Nesbitt touched on other issues:
Medicare and Medicaid: “I don’t think most people realize just how one crisis away from family collapse we can be without safety net support systems like Medicaid and Medicare. Yet, the debate about how we pay for them, I think it comes down to this — what are we willing to pay to support those social insurance programs? Because if the debate is just about taxing the rich, there’s only so far we can go with that. I mean fairness is important. But some of these solutions to maintain these social safety net services, I think involve the contributions of the working middle class.
“It’s not just a matter of if we’re going to save those safety net programs, that we argue that the rich are going to have to pay for them. I think we’re all going to have to pay for them more as well.
“But until middle class families understand how fragile their situations can be without those programs, I’m not sure we’re going to get the willingness to do that.”
On Wisconsin and the attempt to recall Gov. Scott Walker after he stripped public employees of their right to collective bargaining: “I hope the recall succeeds and I hope that the Democrats can agree on a good candidate to replace him, but at this point I would have to say it’s been a draw. Unions have poured resources into that state — and still not a victory yet. It’s an exhausting and bruising and resource-depleting struggle and I’m worried that as we go through these struggles we get back to a plateau, but that plateau is no higher than where we were before.”
His proudest moment as president of the Oregon AFL-CIO: The union-led ballot measure in 2002 that indexed minimum wage pay to inflation. “It really has made a difference. Yes, inequality is high in our society, but because of our minimum wage (law), it’s not as unequal as many other states.
“That’s to the credit of our union movement. It’s not a gain that we can attribute to our bargaining; but we can attribute it to union members; to the strength of our membership. We should celebrate successes like that.”
In other convention business, delegates to the Oregon Alliance for Retired Americans elected new officers and passed three resolutions.
Scott Blau, a retired letter carrier, was elected president; Linda DeLucia was elected first vice president; Roz Gieze was elected trustee; and Jim Davis was elected member at-large.

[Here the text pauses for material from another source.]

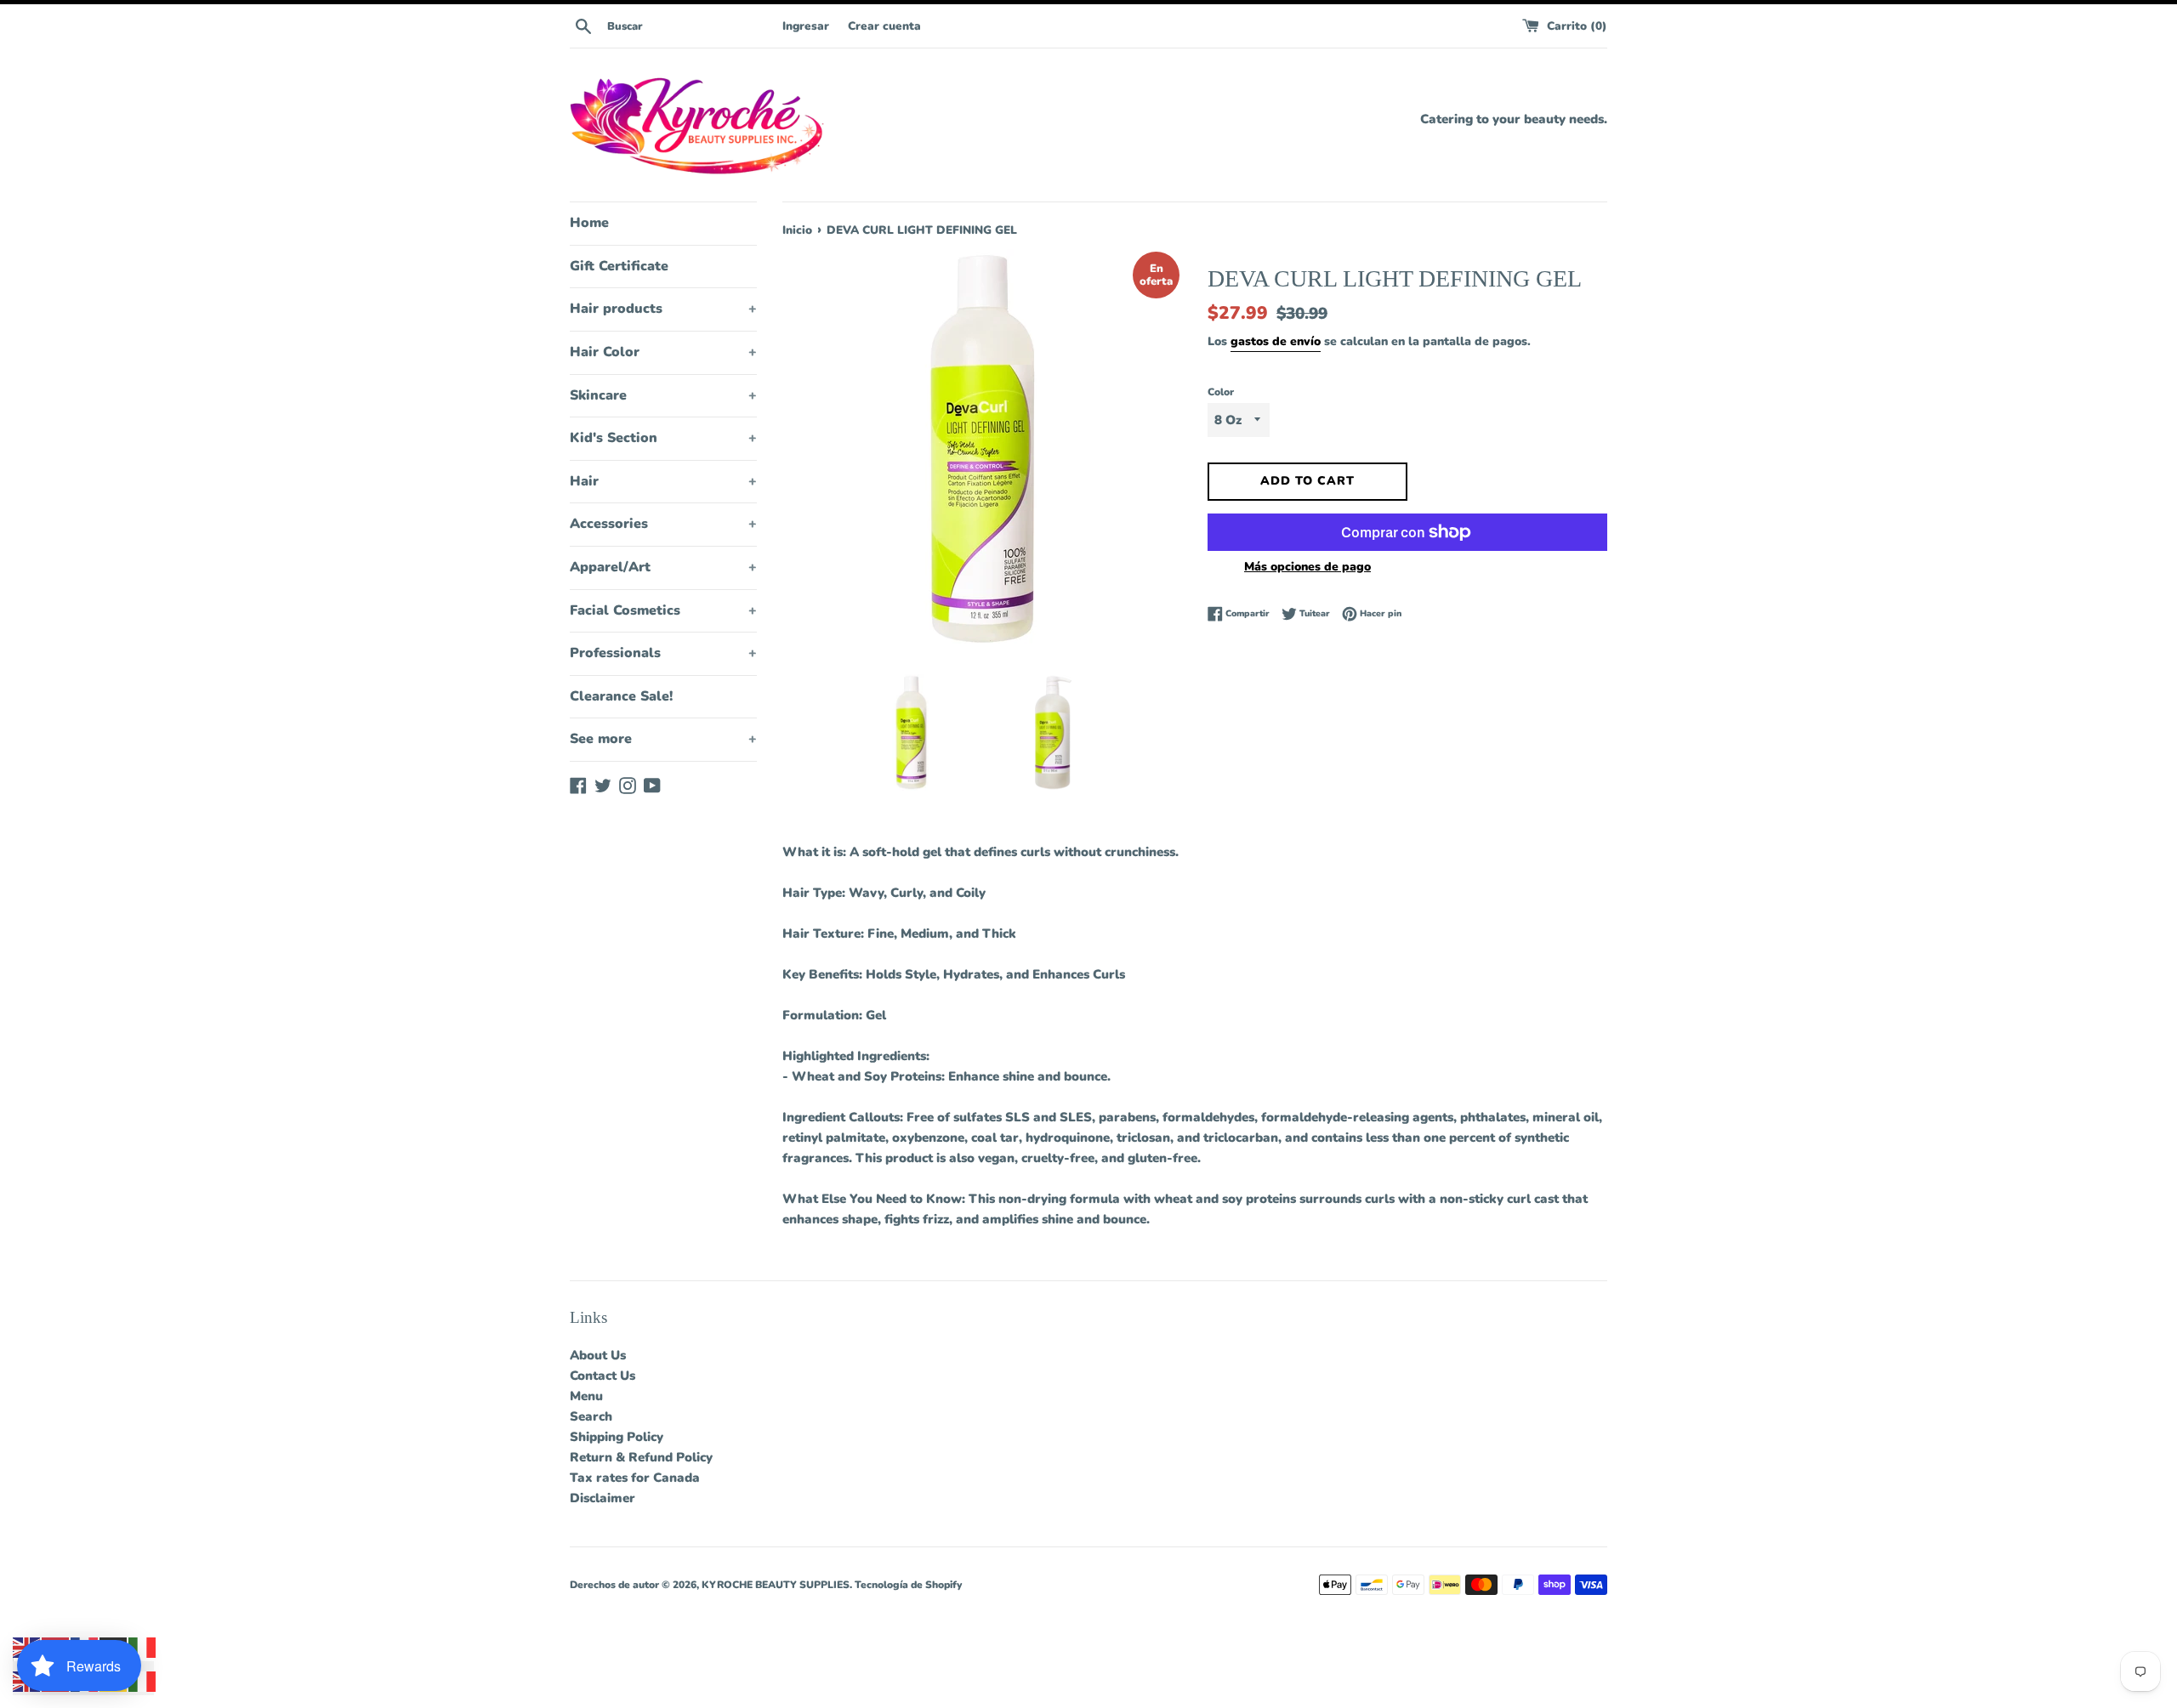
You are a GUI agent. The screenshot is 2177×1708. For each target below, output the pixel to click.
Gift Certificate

DeLucia and Gieze are retired from Service Employees International Union. Davis is not a union member.
The resolutions called for a constitutional amendment to overturn Citizens United, a landmark decision by the U.S. Supreme Court which held that the First Amendment prohibited the government from restricting political expenditures by corporations and unions; for support of a federal law requiring full disclosure of corporate donations to political campaign advertising; and for Congress to reauthorize the Older Americans Act.
The Alliance also issued a special award to past president Verna Porter, who was unable to attend due to illness. She received an “honorary membership” for her work with the organization since its inception.